● **Requirements**
Please retype every one of the items below, line for line, keeping each character unchanged.

Records from a collection:
= = =

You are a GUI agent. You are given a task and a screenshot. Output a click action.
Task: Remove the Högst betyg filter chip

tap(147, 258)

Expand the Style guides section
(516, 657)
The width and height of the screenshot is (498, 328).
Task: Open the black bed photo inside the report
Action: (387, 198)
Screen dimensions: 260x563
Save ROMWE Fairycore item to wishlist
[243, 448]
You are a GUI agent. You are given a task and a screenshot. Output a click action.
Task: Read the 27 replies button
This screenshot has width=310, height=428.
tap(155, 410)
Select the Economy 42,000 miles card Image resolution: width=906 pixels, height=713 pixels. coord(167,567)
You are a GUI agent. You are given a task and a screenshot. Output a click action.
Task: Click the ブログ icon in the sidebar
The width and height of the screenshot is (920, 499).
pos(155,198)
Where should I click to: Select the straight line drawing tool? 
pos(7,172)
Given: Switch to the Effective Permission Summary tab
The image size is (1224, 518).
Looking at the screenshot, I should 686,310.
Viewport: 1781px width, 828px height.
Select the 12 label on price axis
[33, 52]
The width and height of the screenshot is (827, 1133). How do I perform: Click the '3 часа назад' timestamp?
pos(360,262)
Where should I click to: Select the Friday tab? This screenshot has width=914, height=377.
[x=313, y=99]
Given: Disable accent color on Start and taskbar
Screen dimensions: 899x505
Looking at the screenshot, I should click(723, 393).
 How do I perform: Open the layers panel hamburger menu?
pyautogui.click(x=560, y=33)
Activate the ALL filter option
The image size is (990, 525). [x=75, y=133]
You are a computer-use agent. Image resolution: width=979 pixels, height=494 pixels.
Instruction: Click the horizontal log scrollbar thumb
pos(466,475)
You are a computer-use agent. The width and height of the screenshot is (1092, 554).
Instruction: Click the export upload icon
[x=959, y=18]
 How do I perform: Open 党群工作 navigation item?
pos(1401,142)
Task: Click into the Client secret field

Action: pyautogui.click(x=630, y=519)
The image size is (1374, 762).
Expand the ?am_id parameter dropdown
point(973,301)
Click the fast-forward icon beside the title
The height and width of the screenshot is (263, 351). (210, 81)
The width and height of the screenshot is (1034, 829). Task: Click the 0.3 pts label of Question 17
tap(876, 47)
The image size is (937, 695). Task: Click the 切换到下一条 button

= = =

● **Response to the task**
You are a GUI agent. You are given a task and a screenshot. Output a click action.
Task: Remove the Högst betyg filter chip

tap(147, 258)

Expand the Style guides section
(516, 657)
The width and height of the screenshot is (498, 328).
Task: Open the black bed photo inside the report
Action: (387, 198)
Screen dimensions: 260x563
Save ROMWE Fairycore item to wishlist
[243, 448]
You are a GUI agent. You are given a task and a screenshot. Output a click action.
Task: Read the 27 replies button
This screenshot has width=310, height=428.
tap(155, 410)
Select the Economy 42,000 miles card Image resolution: width=906 pixels, height=713 pixels. coord(167,567)
You are a GUI agent. You are given a task and a screenshot. Output a click action.
Task: Click the ブログ icon in the sidebar
The width and height of the screenshot is (920, 499).
pos(155,198)
Where should I click to: Select the straight line drawing tool? 
pos(7,172)
Given: Switch to the Effective Permission Summary tab
The image size is (1224, 518).
Looking at the screenshot, I should 686,310.
Viewport: 1781px width, 828px height.
Select the 12 label on price axis
[33, 52]
The width and height of the screenshot is (827, 1133). How do I perform: Click the '3 часа назад' timestamp?
pos(360,262)
Where should I click to: Select the Friday tab? This screenshot has width=914, height=377.
[x=313, y=99]
Given: Disable accent color on Start and taskbar
Screen dimensions: 899x505
Looking at the screenshot, I should click(723, 393).
 How do I perform: Open the layers panel hamburger menu?
pyautogui.click(x=560, y=33)
Activate the ALL filter option
The image size is (990, 525). [x=75, y=133]
You are a computer-use agent. Image resolution: width=979 pixels, height=494 pixels.
Instruction: Click the horizontal log scrollbar thumb
pos(466,475)
You are a computer-use agent. The width and height of the screenshot is (1092, 554).
Instruction: Click the export upload icon
[x=959, y=18]
 How do I perform: Open 党群工作 navigation item?
pos(1401,142)
Task: Click into the Client secret field

Action: pyautogui.click(x=630, y=519)
The image size is (1374, 762).
Expand the ?am_id parameter dropdown
point(973,301)
Click the fast-forward icon beside the title
The height and width of the screenshot is (263, 351). (210, 81)
The width and height of the screenshot is (1034, 829). Task: Click the 0.3 pts label of Question 17
tap(876, 47)
The image size is (937, 695). Task: Click the 切换到下一条 button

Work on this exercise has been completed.